▶ **Task description**
Note each line of the listing that contains the string "dimensions", and copy it.

═════ Extracted data ═════

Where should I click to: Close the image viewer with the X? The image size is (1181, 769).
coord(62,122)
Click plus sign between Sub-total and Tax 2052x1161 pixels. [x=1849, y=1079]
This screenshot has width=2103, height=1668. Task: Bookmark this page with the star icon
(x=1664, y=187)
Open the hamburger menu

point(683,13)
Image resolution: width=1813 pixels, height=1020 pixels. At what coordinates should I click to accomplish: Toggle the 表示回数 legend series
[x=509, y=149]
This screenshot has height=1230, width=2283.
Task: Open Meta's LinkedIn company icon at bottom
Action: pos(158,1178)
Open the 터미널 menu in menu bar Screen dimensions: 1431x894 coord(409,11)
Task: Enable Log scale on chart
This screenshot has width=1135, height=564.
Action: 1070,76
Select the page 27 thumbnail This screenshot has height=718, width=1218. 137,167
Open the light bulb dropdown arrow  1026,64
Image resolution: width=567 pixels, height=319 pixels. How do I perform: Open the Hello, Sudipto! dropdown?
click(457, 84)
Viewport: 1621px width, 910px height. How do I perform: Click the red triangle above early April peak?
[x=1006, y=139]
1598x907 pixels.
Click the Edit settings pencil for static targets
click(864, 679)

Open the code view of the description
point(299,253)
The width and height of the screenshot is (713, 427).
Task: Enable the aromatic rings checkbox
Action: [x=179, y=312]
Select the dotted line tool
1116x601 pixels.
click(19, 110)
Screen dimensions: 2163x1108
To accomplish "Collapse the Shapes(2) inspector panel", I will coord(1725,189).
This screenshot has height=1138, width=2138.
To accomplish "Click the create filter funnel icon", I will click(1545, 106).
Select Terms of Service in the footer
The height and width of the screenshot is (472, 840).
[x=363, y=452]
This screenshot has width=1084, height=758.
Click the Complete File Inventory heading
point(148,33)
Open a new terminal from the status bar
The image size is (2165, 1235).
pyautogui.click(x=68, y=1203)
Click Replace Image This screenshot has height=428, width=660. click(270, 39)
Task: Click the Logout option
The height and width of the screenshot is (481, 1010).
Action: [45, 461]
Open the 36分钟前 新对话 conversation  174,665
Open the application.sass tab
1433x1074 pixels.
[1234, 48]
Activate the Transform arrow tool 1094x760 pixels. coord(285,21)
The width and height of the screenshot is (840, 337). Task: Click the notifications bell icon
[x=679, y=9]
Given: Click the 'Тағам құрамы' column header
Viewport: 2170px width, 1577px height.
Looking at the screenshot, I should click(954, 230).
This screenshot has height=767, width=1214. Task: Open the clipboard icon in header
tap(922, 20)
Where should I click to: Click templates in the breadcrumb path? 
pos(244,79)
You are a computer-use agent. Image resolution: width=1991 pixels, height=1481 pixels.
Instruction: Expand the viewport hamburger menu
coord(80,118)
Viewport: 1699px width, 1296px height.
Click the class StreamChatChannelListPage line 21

═════

▶ **Response for this exercise**
Open the 터미널 menu in menu bar Screen dimensions: 1431x894 coord(409,11)
Screen dimensions: 2163x1108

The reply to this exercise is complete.